GIVEN INFORMATION:
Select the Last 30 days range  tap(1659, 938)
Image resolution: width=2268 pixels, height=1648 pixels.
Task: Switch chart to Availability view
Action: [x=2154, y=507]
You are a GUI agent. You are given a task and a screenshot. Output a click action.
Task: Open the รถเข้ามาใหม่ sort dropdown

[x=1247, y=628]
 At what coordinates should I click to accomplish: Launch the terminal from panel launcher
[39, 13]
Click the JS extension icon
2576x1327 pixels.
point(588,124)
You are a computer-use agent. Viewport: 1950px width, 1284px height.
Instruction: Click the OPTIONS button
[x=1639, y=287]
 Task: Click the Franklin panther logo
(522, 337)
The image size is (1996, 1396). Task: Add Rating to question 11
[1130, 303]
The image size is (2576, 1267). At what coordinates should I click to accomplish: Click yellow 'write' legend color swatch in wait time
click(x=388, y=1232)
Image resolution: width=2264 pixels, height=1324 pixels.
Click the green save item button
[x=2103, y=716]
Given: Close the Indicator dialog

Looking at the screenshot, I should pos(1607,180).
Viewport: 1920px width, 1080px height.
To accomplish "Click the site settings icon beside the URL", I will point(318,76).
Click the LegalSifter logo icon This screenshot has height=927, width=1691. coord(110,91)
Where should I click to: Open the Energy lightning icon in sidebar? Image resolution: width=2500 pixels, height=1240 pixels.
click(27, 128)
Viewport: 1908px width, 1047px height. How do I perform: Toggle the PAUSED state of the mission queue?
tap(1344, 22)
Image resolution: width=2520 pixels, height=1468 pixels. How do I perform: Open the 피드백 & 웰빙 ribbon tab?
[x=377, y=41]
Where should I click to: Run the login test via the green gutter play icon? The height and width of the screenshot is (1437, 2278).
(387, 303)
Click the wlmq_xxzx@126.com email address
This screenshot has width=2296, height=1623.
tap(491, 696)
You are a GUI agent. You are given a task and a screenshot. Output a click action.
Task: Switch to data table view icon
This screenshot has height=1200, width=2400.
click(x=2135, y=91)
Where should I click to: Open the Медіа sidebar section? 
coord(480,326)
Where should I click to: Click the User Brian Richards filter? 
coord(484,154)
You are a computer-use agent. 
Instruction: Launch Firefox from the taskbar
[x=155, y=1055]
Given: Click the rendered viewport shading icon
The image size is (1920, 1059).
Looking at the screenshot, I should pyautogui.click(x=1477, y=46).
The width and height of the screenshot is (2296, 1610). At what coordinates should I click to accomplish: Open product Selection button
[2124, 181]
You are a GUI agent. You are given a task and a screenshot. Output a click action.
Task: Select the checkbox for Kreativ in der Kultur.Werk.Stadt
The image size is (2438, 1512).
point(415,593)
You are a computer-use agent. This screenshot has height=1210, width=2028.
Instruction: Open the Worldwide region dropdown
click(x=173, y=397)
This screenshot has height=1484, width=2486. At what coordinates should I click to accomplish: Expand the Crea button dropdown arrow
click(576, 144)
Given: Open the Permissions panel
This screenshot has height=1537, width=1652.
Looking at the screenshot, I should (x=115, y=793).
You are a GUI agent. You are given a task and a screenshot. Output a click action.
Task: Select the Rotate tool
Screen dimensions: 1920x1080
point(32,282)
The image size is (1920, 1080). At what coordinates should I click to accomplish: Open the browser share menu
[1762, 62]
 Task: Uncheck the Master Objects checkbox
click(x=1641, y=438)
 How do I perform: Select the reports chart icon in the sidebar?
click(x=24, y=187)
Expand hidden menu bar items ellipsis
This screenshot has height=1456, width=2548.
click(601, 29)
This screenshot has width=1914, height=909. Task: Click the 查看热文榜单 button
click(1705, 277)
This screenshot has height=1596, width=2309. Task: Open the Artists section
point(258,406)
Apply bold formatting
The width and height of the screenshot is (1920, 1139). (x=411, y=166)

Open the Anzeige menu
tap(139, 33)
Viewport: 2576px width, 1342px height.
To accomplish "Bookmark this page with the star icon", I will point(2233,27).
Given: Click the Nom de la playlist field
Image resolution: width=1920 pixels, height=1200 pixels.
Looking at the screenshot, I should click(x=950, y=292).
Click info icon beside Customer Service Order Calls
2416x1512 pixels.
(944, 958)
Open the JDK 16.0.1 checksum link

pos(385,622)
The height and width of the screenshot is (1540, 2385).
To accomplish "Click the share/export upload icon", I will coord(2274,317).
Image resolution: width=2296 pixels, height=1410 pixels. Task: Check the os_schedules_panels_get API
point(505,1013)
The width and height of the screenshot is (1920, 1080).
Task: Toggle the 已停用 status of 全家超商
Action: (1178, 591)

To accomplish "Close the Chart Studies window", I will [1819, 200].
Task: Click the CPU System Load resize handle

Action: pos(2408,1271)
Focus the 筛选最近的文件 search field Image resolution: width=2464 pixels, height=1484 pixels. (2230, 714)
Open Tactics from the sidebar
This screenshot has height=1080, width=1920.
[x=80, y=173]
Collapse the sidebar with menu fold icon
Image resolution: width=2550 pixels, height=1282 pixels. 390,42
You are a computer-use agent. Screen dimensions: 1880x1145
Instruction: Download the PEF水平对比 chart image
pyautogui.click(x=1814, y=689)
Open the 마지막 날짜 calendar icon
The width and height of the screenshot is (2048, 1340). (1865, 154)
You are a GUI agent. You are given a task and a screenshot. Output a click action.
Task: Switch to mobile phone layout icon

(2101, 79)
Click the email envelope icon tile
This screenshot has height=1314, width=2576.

EXERCISE OBJECTIVE: Please repeat each line above exactly.

ANSWER:
Select the Last 30 days range  tap(1659, 938)
Image resolution: width=2268 pixels, height=1648 pixels.
Task: Switch chart to Availability view
Action: [x=2154, y=507]
You are a GUI agent. You are given a task and a screenshot. Output a click action.
Task: Open the รถเข้ามาใหม่ sort dropdown

[x=1247, y=628]
 At what coordinates should I click to accomplish: Launch the terminal from panel launcher
[39, 13]
Click the JS extension icon
2576x1327 pixels.
point(588,124)
You are a computer-use agent. Viewport: 1950px width, 1284px height.
Instruction: Click the OPTIONS button
[x=1639, y=287]
 Task: Click the Franklin panther logo
(522, 337)
The image size is (1996, 1396). Task: Add Rating to question 11
[1130, 303]
The image size is (2576, 1267). At what coordinates should I click to accomplish: Click yellow 'write' legend color swatch in wait time
click(x=388, y=1232)
Image resolution: width=2264 pixels, height=1324 pixels.
Click the green save item button
[x=2103, y=716]
Given: Close the Indicator dialog

Looking at the screenshot, I should pos(1607,180).
Viewport: 1920px width, 1080px height.
To accomplish "Click the site settings icon beside the URL", I will point(318,76).
Click the LegalSifter logo icon This screenshot has height=927, width=1691. coord(110,91)
Where should I click to: Open the Energy lightning icon in sidebar? Image resolution: width=2500 pixels, height=1240 pixels.
click(27, 128)
Viewport: 1908px width, 1047px height. How do I perform: Toggle the PAUSED state of the mission queue?
tap(1344, 22)
Image resolution: width=2520 pixels, height=1468 pixels. How do I perform: Open the 피드백 & 웰빙 ribbon tab?
[x=377, y=41]
Where should I click to: Run the login test via the green gutter play icon? The height and width of the screenshot is (1437, 2278).
(387, 303)
Click the wlmq_xxzx@126.com email address
This screenshot has width=2296, height=1623.
tap(491, 696)
You are a GUI agent. You are given a task and a screenshot. Output a click action.
Task: Switch to data table view icon
This screenshot has height=1200, width=2400.
click(x=2135, y=91)
Where should I click to: Open the Медіа sidebar section? 
coord(480,326)
Where should I click to: Click the User Brian Richards filter? 
coord(484,154)
You are a computer-use agent. 
Instruction: Launch Firefox from the taskbar
[x=155, y=1055]
Given: Click the rendered viewport shading icon
The image size is (1920, 1059).
Looking at the screenshot, I should pyautogui.click(x=1477, y=46).
The width and height of the screenshot is (2296, 1610). At what coordinates should I click to accomplish: Open product Selection button
[2124, 181]
You are a GUI agent. You are given a task and a screenshot. Output a click action.
Task: Select the checkbox for Kreativ in der Kultur.Werk.Stadt
The image size is (2438, 1512).
point(415,593)
You are a computer-use agent. This screenshot has height=1210, width=2028.
Instruction: Open the Worldwide region dropdown
click(x=173, y=397)
This screenshot has height=1484, width=2486. At what coordinates should I click to accomplish: Expand the Crea button dropdown arrow
click(576, 144)
Given: Open the Permissions panel
This screenshot has height=1537, width=1652.
Looking at the screenshot, I should (x=115, y=793).
You are a GUI agent. You are given a task and a screenshot. Output a click action.
Task: Select the Rotate tool
Screen dimensions: 1920x1080
point(32,282)
The image size is (1920, 1080). At what coordinates should I click to accomplish: Open the browser share menu
[1762, 62]
 Task: Uncheck the Master Objects checkbox
click(x=1641, y=438)
 How do I perform: Select the reports chart icon in the sidebar?
click(x=24, y=187)
Expand hidden menu bar items ellipsis
This screenshot has height=1456, width=2548.
click(601, 29)
This screenshot has width=1914, height=909. Task: Click the 查看热文榜单 button
click(1705, 277)
This screenshot has height=1596, width=2309. Task: Open the Artists section
point(258,406)
Apply bold formatting
The width and height of the screenshot is (1920, 1139). (x=411, y=166)

Open the Anzeige menu
tap(139, 33)
Viewport: 2576px width, 1342px height.
To accomplish "Bookmark this page with the star icon", I will point(2233,27).
Given: Click the Nom de la playlist field
Image resolution: width=1920 pixels, height=1200 pixels.
Looking at the screenshot, I should click(x=950, y=292).
Click info icon beside Customer Service Order Calls
2416x1512 pixels.
(944, 958)
Open the JDK 16.0.1 checksum link

pos(385,622)
The height and width of the screenshot is (1540, 2385).
To accomplish "Click the share/export upload icon", I will coord(2274,317).
Image resolution: width=2296 pixels, height=1410 pixels. Task: Check the os_schedules_panels_get API
point(505,1013)
The width and height of the screenshot is (1920, 1080).
Task: Toggle the 已停用 status of 全家超商
Action: (1178, 591)

To accomplish "Close the Chart Studies window", I will [1819, 200].
Task: Click the CPU System Load resize handle

Action: pos(2408,1271)
Focus the 筛选最近的文件 search field Image resolution: width=2464 pixels, height=1484 pixels. (2230, 714)
Open Tactics from the sidebar
This screenshot has height=1080, width=1920.
[x=80, y=173]
Collapse the sidebar with menu fold icon
Image resolution: width=2550 pixels, height=1282 pixels. 390,42
You are a computer-use agent. Screen dimensions: 1880x1145
Instruction: Download the PEF水平对比 chart image
pyautogui.click(x=1814, y=689)
Open the 마지막 날짜 calendar icon
The width and height of the screenshot is (2048, 1340). (1865, 154)
You are a GUI agent. You are given a task and a screenshot. Output a click action.
Task: Switch to mobile phone layout icon

(2101, 79)
Click the email envelope icon tile
This screenshot has height=1314, width=2576.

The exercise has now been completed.